Kanpachi Poached in Dashi with Bok Choy & Shiitake Mushrooms

Serves: 4 - 6

Dashi gives a deep and superb flavor to this zesty broth. Poaching is a pretty, gentle way of cooking the Kanpachi. Make sure to leave the skin on to keep it from breaking up and falling apart as the stock gradually simmers and infuses all the wonderful flavors together.


  • 4 x 6 oz Kanpachi loin or fillets
  • 1 quart dashi, or substitute low sodium organic vegetable broth
  • 4 heads baby bok choy, rinsed clean and split in half
  • 2 cups sliced shiitake mushroom caps, reserve stems for dashi
  • 1 each Fresno chili, sliced thin
  • 2 tablespoons ponzu
  • 1 teaspoon sesame oil, plus 2 more teaspoons for garnishing
  • 2 tablespoons neutral cooking oil, such as grapeseed, vegetable, or light olive
  • ¼ cup sliced green onion, reserve white and light green parts for dashi
  • salt and pepper to taste


  1. Pour dashi into a wide sauté pan, deep enough to hold all ingredients. Heat gently over medium heat on the stove until just beginning to boil, turn down to maintain the heat just under a simmer, around 180°F. Season with the sesame oil, ponzu and salt to taste.
  2. Place bok choy, mushrooms and chili in the broth.
  3. Heat 1 tablespoon of neutral oil in a large nonstick sauté pan over medium high heat until the oil begins to shimmer and slide around the pan easily.

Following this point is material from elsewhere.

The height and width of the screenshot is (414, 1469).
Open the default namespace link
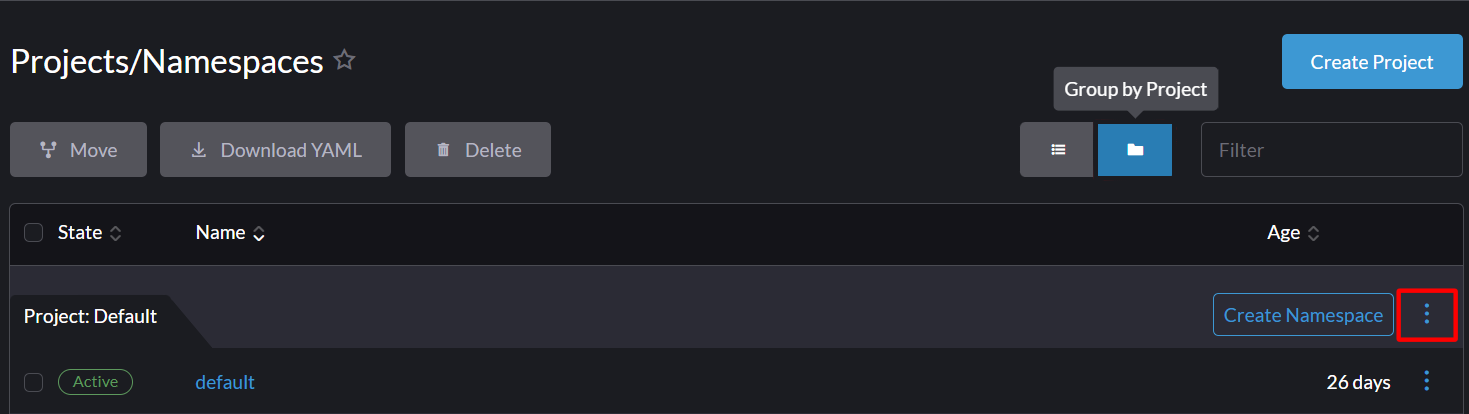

Add the fish fillets and sear for 60-90 seconds or until lightly browned.
  4. Carefully remove each fillet from pan and gently place them in the broth with the vegetables. Allow to poach until the flesh is almost cooked through and firm to the touch, about 3-4 minutes. Turn off the heat.
  5. Remove vegetables from the pan and divide equally between 4 wide soup bowls, top with the cooked Kanpachi fillets. Ladle broth over and garnish with green onions and more sesame oil.